Trecho do artigo:
"""
Candidata a vice de Boulos em São Paulo comprova que velhos formam um grupo muito variado
(Jorge Coli, professor de história da arte na Unicamp, autor de “O Corpo da Liberdade”).
A velhice, esse enfraquecimento progressivo das forças e das faculdades trazido pelos anos. Ficamos cada vez mais frágeis, vulneráveis, dependentes; vista, ouvido e memória que se perdem. Os velhos formam como que uma caricatura do que foram.
Se o declínio e o fim inevitável são verdadeiros, o que enumerei acima formam lugares-comuns conduzindo, como sempre, ao preconceito. Os velhos, na sua diversidade, formam um grupo muito variado. Está aí a Erundina para comprovar.
Mas o papel de Erundina nesta campanha já é extraordinário. Ela atropelou todos os preconceitos. Sua alegria vigorosa, sua energia, sua inteligência brilhante estimulam tanto o velho desencantado quanto o jovem blasé.
"""
Material extraído:
"""
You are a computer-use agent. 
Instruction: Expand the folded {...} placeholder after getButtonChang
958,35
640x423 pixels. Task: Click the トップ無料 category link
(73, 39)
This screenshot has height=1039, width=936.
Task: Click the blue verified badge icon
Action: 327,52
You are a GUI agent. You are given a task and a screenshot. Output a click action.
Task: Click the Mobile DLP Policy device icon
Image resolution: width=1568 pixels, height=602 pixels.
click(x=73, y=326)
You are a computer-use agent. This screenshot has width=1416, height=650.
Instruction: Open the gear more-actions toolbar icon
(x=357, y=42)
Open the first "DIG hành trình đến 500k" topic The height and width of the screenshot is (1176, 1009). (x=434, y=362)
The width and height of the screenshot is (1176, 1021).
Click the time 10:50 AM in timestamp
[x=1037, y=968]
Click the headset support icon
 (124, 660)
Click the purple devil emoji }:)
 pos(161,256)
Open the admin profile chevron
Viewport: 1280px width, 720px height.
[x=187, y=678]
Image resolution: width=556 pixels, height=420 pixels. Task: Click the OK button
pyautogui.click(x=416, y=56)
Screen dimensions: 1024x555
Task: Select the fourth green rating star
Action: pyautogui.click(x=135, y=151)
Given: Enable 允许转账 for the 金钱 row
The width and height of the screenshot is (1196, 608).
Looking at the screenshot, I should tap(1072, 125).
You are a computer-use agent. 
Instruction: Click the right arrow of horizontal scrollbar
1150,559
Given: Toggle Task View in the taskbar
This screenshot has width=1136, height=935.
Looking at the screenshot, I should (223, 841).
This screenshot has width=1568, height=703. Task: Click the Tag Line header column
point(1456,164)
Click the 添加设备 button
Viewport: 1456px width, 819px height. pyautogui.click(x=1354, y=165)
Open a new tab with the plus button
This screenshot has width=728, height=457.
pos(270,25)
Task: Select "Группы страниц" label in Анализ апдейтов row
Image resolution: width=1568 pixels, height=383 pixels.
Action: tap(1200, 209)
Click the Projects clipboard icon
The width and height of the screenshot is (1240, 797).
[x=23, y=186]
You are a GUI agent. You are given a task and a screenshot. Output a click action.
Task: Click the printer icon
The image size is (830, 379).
"""
Tarefa proposta:
Continue o artigo sobre a velhice e Erundina a partir da última frase apresentada. O material acima não tem relação com o artigo.

Resposta da tarefa:
Meu sentimento é que nossa geração —a dela, a minha—, em meio a contratempos e desastres próprios a todos os períodos da história, foi mais feliz que a dos jovens de agora. Nós assistíamos a grandes modificações nos comportamentos coletivos, sobretudo no que concerne à liberdade sexual, aos avanços feministas e antirracistas, e acreditávamos num futuro bom que viria para a humanidade.
Em suas falas, Erundina retoma noções que políticos não usam muito: “Queremos uma sociedade educada, civilizada”. Nisto, ela acrescenta, com insistência, o respeito pelo outro, a fraternidade, o humano. Ou seja, educar não é só mandar para a escola aprender a ler e contar; não é só ensinar o comportamento da “civilização” sofisticada. É recuperar o princípio da humanidade, o humanismo.
Não se trata de sentimentalidade genérica e ingênua. Trata-se de não perder o norte, de lembrar que, para além das pequenas estratégias políticas, há uma concepção maior e melhor de mundo.
Gosto de ouvir Boulos criticar o sectarismo e o autoritarismo, inclusive nas esquerdas. Porque o humanismo pressupõe levar em conta sempre o outro e o diferente.
Vivemos hoje o inferno do anti-humanismo. O presidente atual foi eleito com base na incitação ao ódio, violento, físico, bestial. Autorizou o pior que existe em tanta gente: o racismo, os preconceitos, a ferocidade.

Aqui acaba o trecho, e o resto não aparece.